Time Away From Task

Up to 95% of knowledge workers are on multiple teams and some are on ten, twelve or more. Patrick Lencioni identifies the ideal team player as “being humble, hungry and having people smarts”. But what does that mean that they do? As a part of finishing my Masters of Business Coaching degree in 2018, I was required to undertake a research project. I basically researched the question of - what does a great team member actually do?


There is no way to identify the things that every team member does in every possible team. However, based on my research of elite teams and organisational teams, I identified a range of skills and behaviours that were linked to team performance.
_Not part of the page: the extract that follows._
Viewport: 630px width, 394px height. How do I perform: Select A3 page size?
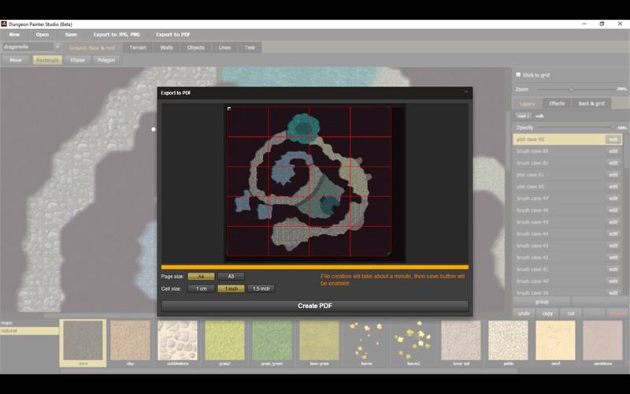click(231, 277)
Funnily enough, something that I decided to call "time away from task" was one of those things. In other words, one of the things that great team members do is choose to spend time with their teammates when they were not obliged to. The participants often mentioned the use of food and/or drinks. In different settings, that turned up as different actions - it was often a coffee, a meal or an event. In one instance, it was teammates who helped put together a cot for an injured expectant father who couldn't do it himself.
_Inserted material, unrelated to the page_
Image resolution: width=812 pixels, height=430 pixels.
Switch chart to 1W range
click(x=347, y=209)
The benefits of team members investing in time away from task may have been best summarised by one of the research participants, who spoke about time away from task helping to get to know people. He said, “when you know more about someone, generally you have more compassion and care for that person." When people care about the people on their team, they start acting with the interests of the team at heart. Once we act with more compassion, we view errors as an inevitable consequence of striving for good work rather than deliberate stuff up and make other people's jobs harder. 
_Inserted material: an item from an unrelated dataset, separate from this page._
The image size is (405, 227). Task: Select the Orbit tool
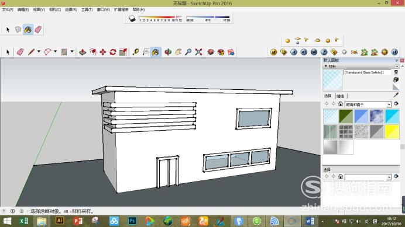coord(168,52)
The cohesion of team members is a significant factor in how teams can be better together than apart. Time away from task is valuable and it's also difficult to achieve in many ways. When we are busy and pressed for time, spending time away from task can be hard to find (or justify to ourselves). When we are working remotely, it can be hard to figure out a way to achieve time away from task (there are ways that teams do it). An easy trap to fall into is to force this. You can imagine that forcing people to spend time with people might feel a bit like when you were a teenager and your mum tried to set you up with the family friend. Well intended and probably awkward for all parties. More effective is to create an environment where these actions are possible and valued.

Some questions for you to consider this week:

  1. Do you think that time away from task is an opportunity for you and your team?

  2. What is one way that you might be able to promote time away from task?